Direktur Eksekutif KPN, Adib Miftahul

KBRN, Tangerang Selatan: Pilkada Kota Tangerang Selatan (Tangsel), Banten 2020, diprediksi bakal didominasi golongan putih (golput). Maksudnya, diperkirakan banyak warga yang tidak akan menggunakan hak pilihnya.

Hal itu berdasarkan hasil survei yang dilakukan Lembaga Kajian Politik Nasional (KPN) pada bulan Juli 2020 kemarin.

Direktur Eksekutif KPN, Adib Miftahul mengatakan, hasil survei yang dilakukan apa 1-7-24 Juli,  55 persen dari 440 responden memilih  tidak memberikan hak suaranya atau golput.

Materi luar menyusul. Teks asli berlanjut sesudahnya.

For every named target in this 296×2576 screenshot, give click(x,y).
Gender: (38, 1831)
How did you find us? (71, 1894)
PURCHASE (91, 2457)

"Ini menjadi PR (pekerjaan rumah) besar bagi KPU Tangsel bagaimana bisa menerapkan sistem pemungutan suara yang berbasis protokoler Covid-19, dan meyakinkan para pemilih untuk datang ke TPS," ungkapnya kepada RRI.co.id, Rabu (5/8/2020).

BACA JUGA: Perang Dinasti Pilkada Tangsel, Garuda Banteng Mesra

Dia menegaskan, alasan tertinggi pemilih golput, karena takut terpapar virus Corona sebesar 30.7 persen.

Survei ini untuk tingkat kepercayaan publik sekitar 95%  dan samping error 4.8% itu.

Dengan hasil survei ini, apabila memang terjadi, dikhawatirkan akan berdampak pada raihan suara tiga kandidat.

Diketahui, tiga pasang bakal calon kepala daerah di Tangerang Selatan telah mencuat ke publik.

Mereka adalah Benyamin Davnie-Pilar Saga Ichsan, Muhammad-Rahayu Saraswati, Siti Nur Azizah-Ruhamaben.